### WHAT IS REQUIRED
After finding the line that contains "Famous Freemasons (409, 1986)" in the material below, print that line and all subsequent lines exactly, up to and including the last.

### DATA FOR REVIEW
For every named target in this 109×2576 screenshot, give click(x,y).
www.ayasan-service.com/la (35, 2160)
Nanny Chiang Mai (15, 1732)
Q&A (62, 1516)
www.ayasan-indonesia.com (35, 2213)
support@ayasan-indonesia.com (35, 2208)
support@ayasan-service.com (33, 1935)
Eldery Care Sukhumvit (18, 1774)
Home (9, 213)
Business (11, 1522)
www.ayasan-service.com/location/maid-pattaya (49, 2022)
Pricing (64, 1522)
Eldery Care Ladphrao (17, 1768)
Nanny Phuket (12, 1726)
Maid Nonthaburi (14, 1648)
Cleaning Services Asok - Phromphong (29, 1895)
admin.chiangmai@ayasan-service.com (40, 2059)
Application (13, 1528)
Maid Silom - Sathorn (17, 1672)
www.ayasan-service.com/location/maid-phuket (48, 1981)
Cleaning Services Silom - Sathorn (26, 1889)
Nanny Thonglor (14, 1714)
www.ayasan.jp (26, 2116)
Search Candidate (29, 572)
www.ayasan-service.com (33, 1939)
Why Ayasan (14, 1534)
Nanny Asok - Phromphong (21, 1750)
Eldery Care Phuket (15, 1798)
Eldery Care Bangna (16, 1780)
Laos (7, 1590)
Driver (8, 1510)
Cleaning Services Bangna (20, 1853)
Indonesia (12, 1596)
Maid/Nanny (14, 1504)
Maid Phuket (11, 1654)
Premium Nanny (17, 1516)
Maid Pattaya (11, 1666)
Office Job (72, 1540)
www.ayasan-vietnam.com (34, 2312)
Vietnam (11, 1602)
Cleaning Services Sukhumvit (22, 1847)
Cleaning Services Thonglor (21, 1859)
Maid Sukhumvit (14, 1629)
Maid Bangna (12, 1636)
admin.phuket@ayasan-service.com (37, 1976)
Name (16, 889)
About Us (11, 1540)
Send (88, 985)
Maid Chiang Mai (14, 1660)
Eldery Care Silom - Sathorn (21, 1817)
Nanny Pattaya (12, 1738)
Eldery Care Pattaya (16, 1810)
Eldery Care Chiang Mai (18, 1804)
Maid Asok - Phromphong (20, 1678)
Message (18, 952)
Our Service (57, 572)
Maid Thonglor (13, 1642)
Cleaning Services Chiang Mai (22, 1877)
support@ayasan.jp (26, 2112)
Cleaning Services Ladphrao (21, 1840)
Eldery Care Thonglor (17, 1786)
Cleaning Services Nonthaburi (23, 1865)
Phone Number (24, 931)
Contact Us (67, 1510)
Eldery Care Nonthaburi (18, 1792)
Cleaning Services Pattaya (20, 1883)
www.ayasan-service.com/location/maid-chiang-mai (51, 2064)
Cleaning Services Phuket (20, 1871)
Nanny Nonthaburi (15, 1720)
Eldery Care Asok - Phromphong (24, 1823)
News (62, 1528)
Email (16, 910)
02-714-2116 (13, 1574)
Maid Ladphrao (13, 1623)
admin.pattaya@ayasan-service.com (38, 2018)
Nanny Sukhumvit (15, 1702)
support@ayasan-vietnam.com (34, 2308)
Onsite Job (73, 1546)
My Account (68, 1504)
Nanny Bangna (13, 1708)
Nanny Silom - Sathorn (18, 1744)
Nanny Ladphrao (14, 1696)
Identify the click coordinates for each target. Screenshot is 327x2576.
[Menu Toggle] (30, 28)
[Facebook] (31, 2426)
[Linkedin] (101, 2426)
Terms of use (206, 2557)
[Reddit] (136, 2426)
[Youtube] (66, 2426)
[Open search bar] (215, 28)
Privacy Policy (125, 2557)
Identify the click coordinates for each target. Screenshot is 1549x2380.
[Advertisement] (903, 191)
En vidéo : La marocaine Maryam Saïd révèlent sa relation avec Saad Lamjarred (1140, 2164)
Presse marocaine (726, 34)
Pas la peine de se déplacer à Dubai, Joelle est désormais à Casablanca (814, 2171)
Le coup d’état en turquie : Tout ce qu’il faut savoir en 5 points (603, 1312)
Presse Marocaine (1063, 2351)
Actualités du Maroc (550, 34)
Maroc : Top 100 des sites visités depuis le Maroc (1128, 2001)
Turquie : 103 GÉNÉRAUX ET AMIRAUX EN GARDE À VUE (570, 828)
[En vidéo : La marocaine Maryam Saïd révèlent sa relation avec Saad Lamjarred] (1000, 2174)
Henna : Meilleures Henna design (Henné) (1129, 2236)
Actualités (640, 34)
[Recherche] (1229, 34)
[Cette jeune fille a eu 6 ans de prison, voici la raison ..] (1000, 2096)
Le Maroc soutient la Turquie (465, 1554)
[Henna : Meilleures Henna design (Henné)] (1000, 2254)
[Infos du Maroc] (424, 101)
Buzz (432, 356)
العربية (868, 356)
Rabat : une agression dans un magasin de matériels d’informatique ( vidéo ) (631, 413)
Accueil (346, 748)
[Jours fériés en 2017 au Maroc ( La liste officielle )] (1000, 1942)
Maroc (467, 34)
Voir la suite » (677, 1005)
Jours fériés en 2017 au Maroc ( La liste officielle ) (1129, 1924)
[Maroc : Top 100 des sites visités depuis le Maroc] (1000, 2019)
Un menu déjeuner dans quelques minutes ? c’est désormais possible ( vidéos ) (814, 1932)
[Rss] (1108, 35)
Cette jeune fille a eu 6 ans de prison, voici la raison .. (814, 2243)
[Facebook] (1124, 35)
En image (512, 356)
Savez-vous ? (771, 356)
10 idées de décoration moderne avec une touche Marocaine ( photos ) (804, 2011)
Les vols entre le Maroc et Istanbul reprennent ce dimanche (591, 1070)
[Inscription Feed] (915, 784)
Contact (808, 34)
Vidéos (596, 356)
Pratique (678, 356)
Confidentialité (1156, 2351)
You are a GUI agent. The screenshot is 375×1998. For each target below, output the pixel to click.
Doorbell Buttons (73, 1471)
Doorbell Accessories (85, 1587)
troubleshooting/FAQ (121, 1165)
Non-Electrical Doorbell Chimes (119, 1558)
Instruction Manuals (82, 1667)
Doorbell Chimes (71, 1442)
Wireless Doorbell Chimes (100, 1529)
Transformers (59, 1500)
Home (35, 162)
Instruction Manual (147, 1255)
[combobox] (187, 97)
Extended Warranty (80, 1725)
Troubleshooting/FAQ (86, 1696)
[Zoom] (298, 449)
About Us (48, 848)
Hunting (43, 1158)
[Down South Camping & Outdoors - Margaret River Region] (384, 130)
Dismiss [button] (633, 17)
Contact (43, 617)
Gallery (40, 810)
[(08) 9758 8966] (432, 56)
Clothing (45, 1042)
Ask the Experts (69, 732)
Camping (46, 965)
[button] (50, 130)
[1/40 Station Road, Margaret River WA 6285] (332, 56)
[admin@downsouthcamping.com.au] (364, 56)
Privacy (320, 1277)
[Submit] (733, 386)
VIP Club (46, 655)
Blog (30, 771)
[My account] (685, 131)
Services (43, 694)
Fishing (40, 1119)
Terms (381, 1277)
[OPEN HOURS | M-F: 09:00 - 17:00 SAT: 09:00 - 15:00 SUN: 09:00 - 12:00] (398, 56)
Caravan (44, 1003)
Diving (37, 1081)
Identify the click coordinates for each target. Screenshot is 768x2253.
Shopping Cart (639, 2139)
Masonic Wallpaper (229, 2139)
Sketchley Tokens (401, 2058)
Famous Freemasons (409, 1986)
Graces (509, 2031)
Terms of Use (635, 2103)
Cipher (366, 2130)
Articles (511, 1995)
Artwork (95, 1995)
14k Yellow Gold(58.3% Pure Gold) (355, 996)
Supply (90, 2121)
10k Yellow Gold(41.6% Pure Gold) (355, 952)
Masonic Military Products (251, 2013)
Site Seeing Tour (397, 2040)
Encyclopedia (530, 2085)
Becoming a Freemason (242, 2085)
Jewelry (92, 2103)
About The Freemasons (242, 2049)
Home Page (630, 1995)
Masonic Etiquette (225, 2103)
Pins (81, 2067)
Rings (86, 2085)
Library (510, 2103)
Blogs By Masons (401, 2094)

### EXPECTED OUTPUT
Famous Freemasons (409, 1986)
Graces (509, 2031)
Terms of Use (635, 2103)
Cipher (366, 2130)
Articles (511, 1995)
Artwork (95, 1995)
14k Yellow Gold(58.3% Pure Gold) (355, 996)
Supply (90, 2121)
10k Yellow Gold(41.6% Pure Gold) (355, 952)
Masonic Military Products (251, 2013)
Site Seeing Tour (397, 2040)
Encyclopedia (530, 2085)
Becoming a Freemason (242, 2085)
Jewelry (92, 2103)
About The Freemasons (242, 2049)
Home Page (630, 1995)
Masonic Etiquette (225, 2103)
Pins (81, 2067)
Rings (86, 2085)
Library (510, 2103)
Blogs By Masons (401, 2094)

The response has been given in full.